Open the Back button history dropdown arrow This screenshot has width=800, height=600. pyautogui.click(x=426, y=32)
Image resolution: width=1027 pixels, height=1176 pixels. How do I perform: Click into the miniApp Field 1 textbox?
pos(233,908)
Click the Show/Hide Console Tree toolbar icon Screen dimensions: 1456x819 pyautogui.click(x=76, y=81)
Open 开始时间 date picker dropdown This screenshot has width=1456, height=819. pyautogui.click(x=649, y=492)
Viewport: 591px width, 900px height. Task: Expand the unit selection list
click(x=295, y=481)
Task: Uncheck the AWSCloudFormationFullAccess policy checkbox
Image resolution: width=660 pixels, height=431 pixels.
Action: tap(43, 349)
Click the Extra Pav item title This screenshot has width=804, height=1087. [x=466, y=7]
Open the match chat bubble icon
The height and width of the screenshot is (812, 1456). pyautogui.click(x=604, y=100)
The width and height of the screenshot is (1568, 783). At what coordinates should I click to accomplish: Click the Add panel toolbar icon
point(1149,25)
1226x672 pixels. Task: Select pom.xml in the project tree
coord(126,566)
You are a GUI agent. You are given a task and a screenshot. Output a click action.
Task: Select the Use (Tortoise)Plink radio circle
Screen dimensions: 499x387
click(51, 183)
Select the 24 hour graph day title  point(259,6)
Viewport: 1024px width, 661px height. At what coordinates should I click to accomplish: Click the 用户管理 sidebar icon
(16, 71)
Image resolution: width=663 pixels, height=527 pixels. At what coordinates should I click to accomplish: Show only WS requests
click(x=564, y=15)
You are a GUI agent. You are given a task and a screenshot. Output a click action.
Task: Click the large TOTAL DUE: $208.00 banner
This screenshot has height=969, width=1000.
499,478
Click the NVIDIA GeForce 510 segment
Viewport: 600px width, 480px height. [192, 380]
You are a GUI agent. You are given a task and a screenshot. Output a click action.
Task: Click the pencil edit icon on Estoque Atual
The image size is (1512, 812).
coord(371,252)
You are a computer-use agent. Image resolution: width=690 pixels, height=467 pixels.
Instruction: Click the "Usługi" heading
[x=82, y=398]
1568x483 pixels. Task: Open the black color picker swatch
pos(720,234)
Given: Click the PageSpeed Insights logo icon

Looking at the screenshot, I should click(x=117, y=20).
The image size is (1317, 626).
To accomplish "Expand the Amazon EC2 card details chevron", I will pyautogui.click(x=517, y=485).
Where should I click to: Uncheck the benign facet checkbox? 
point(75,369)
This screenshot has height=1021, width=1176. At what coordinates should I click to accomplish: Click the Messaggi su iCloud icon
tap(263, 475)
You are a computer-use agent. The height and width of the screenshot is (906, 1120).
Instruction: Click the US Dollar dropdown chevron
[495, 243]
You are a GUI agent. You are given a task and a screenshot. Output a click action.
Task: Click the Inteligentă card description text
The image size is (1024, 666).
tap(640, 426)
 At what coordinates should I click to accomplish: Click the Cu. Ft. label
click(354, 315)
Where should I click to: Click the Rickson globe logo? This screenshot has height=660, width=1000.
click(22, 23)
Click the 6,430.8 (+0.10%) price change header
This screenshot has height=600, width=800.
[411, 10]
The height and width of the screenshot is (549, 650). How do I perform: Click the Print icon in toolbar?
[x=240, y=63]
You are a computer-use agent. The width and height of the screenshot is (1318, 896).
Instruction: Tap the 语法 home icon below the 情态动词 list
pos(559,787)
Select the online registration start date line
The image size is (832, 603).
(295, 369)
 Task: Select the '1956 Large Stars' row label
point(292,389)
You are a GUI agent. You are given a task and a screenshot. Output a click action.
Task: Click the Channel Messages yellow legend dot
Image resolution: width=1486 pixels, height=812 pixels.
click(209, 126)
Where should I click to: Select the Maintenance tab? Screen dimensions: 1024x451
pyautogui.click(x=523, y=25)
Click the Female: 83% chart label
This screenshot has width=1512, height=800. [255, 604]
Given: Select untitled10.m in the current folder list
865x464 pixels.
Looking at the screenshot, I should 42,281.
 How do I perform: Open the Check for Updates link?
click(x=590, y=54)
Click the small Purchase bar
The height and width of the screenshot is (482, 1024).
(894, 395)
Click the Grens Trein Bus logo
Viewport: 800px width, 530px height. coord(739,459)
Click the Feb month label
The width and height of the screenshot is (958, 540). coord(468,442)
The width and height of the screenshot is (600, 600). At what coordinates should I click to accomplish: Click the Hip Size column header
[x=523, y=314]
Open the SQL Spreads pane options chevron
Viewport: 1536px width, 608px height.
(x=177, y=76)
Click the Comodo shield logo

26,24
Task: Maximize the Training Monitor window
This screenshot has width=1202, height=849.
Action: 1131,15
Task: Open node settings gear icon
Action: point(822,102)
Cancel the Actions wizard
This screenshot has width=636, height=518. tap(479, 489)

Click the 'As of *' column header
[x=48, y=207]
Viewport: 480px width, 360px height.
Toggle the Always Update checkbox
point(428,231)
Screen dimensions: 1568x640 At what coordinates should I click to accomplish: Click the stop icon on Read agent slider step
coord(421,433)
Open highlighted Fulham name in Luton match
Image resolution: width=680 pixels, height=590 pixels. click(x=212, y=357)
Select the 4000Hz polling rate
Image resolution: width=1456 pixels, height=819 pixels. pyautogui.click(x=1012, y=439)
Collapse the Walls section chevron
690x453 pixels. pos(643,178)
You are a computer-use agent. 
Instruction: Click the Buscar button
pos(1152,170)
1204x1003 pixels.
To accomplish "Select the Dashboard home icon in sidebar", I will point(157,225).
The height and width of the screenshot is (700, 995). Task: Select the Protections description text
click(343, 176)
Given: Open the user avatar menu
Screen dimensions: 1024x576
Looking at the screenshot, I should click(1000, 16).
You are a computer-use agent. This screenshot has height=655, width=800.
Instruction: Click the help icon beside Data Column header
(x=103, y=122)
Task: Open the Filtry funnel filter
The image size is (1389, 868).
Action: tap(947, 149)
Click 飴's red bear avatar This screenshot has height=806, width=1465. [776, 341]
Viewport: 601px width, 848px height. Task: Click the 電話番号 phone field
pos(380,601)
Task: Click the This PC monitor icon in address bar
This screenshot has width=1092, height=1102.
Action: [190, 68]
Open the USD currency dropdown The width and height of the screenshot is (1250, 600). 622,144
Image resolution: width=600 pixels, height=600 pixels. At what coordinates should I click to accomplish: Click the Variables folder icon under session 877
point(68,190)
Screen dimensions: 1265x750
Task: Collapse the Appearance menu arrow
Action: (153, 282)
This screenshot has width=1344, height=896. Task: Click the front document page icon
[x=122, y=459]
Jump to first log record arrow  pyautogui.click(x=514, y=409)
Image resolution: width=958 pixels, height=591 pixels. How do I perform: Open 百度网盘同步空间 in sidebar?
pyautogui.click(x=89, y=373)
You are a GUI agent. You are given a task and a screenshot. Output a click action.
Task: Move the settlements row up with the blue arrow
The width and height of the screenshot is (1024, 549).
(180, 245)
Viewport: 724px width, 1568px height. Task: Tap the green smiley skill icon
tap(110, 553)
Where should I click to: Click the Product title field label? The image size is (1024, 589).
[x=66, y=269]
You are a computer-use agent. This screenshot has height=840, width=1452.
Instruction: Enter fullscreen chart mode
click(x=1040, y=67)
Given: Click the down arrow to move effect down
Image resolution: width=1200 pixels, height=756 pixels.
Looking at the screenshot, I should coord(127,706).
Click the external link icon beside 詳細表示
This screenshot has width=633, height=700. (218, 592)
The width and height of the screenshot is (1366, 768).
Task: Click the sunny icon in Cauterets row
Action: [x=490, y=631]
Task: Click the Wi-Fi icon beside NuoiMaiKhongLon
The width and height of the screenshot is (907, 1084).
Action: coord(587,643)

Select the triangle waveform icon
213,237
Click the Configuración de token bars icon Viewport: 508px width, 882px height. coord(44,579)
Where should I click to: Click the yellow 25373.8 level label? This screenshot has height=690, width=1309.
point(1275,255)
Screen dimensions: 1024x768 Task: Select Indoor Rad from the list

⁂

— Work item —
Report each line in the data above that holds the word "avatar" by copying it.

— Output for this task —
Given: Open the user avatar menu
Click 飴's red bear avatar This screenshot has height=806, width=1465. [776, 341]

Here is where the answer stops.